In the past, deciding on a law firm business structure was a fairly straightforward task with limited options. You could practice on your own as a sole practitioner, you could share resources and costs with other lawyers through an association, or you could establish a general partnership with one, two, or more lawyers. The choices were clear and the decision, as a result, was fairly simple.
But regulations and legislative changes over the past decade have prompted a shift in the way many Canadian lawyers organize and operate their firms. In addition to traditional structures, today’s lawyers can practice through professional corporations, limited liability partnerships, multi-discipline practices, virtual firms, or through a combination of one or more of these structures. But how do you determine which structure is right for you?
This Guide provides a brief overview of traditional structures and in-depth analyses of newer structures, including benefits and disadvantages, case studies and points to consider for each.
Traditional Law Firm Structures
a) Sole Proprietorships
There are many advantages to working on your own as a sole proprietor, not least of which is having total responsibility and control over every facet of your practice. It also allows for quick and efficient decision-making.

* _Exercise objective_:
List the structures that the passage on law firm structures says lawyers can now practice through in addition to traditional ones. You won't need the records.

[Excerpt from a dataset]
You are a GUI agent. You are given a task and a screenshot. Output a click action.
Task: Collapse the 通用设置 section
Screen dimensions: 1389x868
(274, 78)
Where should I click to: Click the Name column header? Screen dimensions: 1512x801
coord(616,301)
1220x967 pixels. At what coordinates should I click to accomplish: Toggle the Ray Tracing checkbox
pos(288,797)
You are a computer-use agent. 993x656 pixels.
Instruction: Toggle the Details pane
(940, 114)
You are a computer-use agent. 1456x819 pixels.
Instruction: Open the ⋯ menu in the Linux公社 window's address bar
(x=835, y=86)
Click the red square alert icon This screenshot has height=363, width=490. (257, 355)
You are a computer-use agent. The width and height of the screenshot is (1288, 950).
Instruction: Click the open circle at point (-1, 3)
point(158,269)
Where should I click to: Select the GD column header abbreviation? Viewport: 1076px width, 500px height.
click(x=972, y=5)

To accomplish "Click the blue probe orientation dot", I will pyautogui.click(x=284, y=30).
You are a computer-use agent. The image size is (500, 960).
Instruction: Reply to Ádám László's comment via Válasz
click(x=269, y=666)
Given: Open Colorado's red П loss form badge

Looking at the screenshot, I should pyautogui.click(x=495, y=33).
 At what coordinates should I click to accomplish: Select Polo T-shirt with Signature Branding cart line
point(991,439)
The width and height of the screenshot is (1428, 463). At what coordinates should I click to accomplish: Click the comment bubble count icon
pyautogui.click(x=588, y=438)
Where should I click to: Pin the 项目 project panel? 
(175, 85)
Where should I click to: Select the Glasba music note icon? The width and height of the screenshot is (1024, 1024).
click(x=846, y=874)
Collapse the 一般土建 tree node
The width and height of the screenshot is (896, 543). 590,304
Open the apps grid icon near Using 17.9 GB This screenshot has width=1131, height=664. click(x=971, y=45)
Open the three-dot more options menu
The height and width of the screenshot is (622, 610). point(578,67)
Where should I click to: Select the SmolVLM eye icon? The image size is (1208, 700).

* _Written response_:
- Professional corporations
- Limited liability partnerships
- Multi-discipline practices
- Virtual firms